§ Stored entries
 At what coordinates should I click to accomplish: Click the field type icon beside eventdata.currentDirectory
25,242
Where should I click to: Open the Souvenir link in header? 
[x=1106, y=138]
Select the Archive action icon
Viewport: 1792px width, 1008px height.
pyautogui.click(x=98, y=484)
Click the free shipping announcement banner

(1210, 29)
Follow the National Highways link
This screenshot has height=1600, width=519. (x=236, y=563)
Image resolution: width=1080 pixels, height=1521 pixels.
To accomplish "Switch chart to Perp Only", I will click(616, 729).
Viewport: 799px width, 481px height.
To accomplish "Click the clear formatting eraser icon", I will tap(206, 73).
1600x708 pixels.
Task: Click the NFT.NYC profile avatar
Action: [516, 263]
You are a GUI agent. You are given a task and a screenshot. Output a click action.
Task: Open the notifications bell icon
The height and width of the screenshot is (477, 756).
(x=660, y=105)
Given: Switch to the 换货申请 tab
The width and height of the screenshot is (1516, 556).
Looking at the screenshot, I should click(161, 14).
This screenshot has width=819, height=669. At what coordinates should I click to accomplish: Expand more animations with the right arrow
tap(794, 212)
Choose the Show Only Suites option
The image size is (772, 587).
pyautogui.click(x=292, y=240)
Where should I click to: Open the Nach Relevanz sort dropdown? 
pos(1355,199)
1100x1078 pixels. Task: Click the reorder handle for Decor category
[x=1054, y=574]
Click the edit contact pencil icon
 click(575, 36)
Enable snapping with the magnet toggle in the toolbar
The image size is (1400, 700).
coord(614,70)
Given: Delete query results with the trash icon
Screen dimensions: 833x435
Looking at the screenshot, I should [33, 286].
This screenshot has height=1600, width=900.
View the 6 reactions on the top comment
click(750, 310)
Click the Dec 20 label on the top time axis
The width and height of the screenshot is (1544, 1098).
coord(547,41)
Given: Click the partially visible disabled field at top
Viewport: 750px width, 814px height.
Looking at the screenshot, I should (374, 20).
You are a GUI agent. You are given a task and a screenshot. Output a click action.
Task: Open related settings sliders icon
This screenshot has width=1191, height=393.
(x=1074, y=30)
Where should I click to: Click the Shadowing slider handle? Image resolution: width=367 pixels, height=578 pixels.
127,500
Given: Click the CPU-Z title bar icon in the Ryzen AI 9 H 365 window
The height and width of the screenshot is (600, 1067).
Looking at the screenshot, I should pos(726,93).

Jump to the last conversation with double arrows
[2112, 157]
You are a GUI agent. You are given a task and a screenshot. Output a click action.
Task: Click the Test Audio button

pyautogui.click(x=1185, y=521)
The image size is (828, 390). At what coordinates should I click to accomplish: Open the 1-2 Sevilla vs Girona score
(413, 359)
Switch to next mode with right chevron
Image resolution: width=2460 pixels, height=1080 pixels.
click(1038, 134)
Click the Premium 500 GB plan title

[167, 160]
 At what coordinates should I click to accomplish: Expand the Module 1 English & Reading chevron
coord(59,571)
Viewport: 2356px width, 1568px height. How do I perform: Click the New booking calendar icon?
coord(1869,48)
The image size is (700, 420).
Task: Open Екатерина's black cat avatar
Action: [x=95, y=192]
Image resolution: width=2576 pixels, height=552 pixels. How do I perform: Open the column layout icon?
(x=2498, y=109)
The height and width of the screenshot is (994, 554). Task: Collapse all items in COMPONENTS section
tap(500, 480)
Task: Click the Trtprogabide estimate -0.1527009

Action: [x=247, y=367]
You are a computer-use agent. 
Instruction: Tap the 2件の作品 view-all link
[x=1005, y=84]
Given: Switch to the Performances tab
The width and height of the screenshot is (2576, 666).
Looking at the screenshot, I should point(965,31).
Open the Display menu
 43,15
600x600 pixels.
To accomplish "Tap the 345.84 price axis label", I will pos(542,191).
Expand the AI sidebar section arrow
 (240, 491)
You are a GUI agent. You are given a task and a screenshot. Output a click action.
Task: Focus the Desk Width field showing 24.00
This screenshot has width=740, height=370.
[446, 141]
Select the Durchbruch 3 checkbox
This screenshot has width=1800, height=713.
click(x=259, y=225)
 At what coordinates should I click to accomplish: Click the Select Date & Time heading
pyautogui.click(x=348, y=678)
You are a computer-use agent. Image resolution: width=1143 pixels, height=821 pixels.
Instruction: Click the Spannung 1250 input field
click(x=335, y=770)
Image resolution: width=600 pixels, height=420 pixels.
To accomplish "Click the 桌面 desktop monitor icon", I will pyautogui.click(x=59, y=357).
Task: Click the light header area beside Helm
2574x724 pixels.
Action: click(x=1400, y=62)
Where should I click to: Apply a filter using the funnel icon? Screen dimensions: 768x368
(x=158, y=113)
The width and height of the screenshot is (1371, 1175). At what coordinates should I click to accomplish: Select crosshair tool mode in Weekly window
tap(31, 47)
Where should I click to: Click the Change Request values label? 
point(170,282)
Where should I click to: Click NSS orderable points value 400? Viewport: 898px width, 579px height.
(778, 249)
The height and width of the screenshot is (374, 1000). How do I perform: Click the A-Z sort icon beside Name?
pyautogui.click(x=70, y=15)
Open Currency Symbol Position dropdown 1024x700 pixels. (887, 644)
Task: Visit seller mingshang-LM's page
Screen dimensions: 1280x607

§ Requirement
Each entry given above is to be duplicated exactly.

§ Exercise output
 At what coordinates should I click to accomplish: Click the field type icon beside eventdata.currentDirectory
25,242
Where should I click to: Open the Souvenir link in header? 
[x=1106, y=138]
Select the Archive action icon
Viewport: 1792px width, 1008px height.
pyautogui.click(x=98, y=484)
Click the free shipping announcement banner

(1210, 29)
Follow the National Highways link
This screenshot has height=1600, width=519. (x=236, y=563)
Image resolution: width=1080 pixels, height=1521 pixels.
To accomplish "Switch chart to Perp Only", I will click(616, 729).
Viewport: 799px width, 481px height.
To accomplish "Click the clear formatting eraser icon", I will tap(206, 73).
1600x708 pixels.
Task: Click the NFT.NYC profile avatar
Action: [516, 263]
You are a GUI agent. You are given a task and a screenshot. Output a click action.
Task: Open the notifications bell icon
The height and width of the screenshot is (477, 756).
(x=660, y=105)
Given: Switch to the 换货申请 tab
The width and height of the screenshot is (1516, 556).
Looking at the screenshot, I should click(161, 14).
This screenshot has width=819, height=669. At what coordinates should I click to accomplish: Expand more animations with the right arrow
tap(794, 212)
Choose the Show Only Suites option
The image size is (772, 587).
pyautogui.click(x=292, y=240)
Where should I click to: Open the Nach Relevanz sort dropdown? 
pos(1355,199)
1100x1078 pixels. Task: Click the reorder handle for Decor category
[x=1054, y=574]
Click the edit contact pencil icon
 click(575, 36)
Enable snapping with the magnet toggle in the toolbar
The image size is (1400, 700).
coord(614,70)
Given: Delete query results with the trash icon
Screen dimensions: 833x435
Looking at the screenshot, I should [33, 286].
This screenshot has height=1600, width=900.
View the 6 reactions on the top comment
click(750, 310)
Click the Dec 20 label on the top time axis
The width and height of the screenshot is (1544, 1098).
coord(547,41)
Given: Click the partially visible disabled field at top
Viewport: 750px width, 814px height.
Looking at the screenshot, I should (374, 20).
You are a GUI agent. You are given a task and a screenshot. Output a click action.
Task: Open related settings sliders icon
This screenshot has width=1191, height=393.
(x=1074, y=30)
Where should I click to: Click the Shadowing slider handle? Image resolution: width=367 pixels, height=578 pixels.
127,500
Given: Click the CPU-Z title bar icon in the Ryzen AI 9 H 365 window
The height and width of the screenshot is (600, 1067).
Looking at the screenshot, I should pos(726,93).

Jump to the last conversation with double arrows
[2112, 157]
You are a GUI agent. You are given a task and a screenshot. Output a click action.
Task: Click the Test Audio button

pyautogui.click(x=1185, y=521)
The image size is (828, 390). At what coordinates should I click to accomplish: Open the 1-2 Sevilla vs Girona score
(413, 359)
Switch to next mode with right chevron
Image resolution: width=2460 pixels, height=1080 pixels.
click(1038, 134)
Click the Premium 500 GB plan title

[167, 160]
 At what coordinates should I click to accomplish: Expand the Module 1 English & Reading chevron
coord(59,571)
Viewport: 2356px width, 1568px height. How do I perform: Click the New booking calendar icon?
coord(1869,48)
The image size is (700, 420).
Task: Open Екатерина's black cat avatar
Action: [x=95, y=192]
Image resolution: width=2576 pixels, height=552 pixels. How do I perform: Open the column layout icon?
(x=2498, y=109)
The height and width of the screenshot is (994, 554). Task: Collapse all items in COMPONENTS section
tap(500, 480)
Task: Click the Trtprogabide estimate -0.1527009

Action: [x=247, y=367]
You are a computer-use agent. 
Instruction: Tap the 2件の作品 view-all link
[x=1005, y=84]
Given: Switch to the Performances tab
The width and height of the screenshot is (2576, 666).
Looking at the screenshot, I should point(965,31).
Open the Display menu
 43,15
600x600 pixels.
To accomplish "Tap the 345.84 price axis label", I will pos(542,191).
Expand the AI sidebar section arrow
 (240, 491)
You are a GUI agent. You are given a task and a screenshot. Output a click action.
Task: Focus the Desk Width field showing 24.00
This screenshot has width=740, height=370.
[446, 141]
Select the Durchbruch 3 checkbox
This screenshot has width=1800, height=713.
click(x=259, y=225)
 At what coordinates should I click to accomplish: Click the Select Date & Time heading
pyautogui.click(x=348, y=678)
You are a computer-use agent. Image resolution: width=1143 pixels, height=821 pixels.
Instruction: Click the Spannung 1250 input field
click(x=335, y=770)
Image resolution: width=600 pixels, height=420 pixels.
To accomplish "Click the 桌面 desktop monitor icon", I will pyautogui.click(x=59, y=357).
Task: Click the light header area beside Helm
2574x724 pixels.
Action: click(x=1400, y=62)
Where should I click to: Apply a filter using the funnel icon? Screen dimensions: 768x368
(x=158, y=113)
The width and height of the screenshot is (1371, 1175). At what coordinates should I click to accomplish: Select crosshair tool mode in Weekly window
tap(31, 47)
Where should I click to: Click the Change Request values label? 
point(170,282)
Where should I click to: Click NSS orderable points value 400? Viewport: 898px width, 579px height.
(778, 249)
The height and width of the screenshot is (374, 1000). How do I perform: Click the A-Z sort icon beside Name?
pyautogui.click(x=70, y=15)
Open Currency Symbol Position dropdown 1024x700 pixels. (887, 644)
Task: Visit seller mingshang-LM's page
Screen dimensions: 1280x607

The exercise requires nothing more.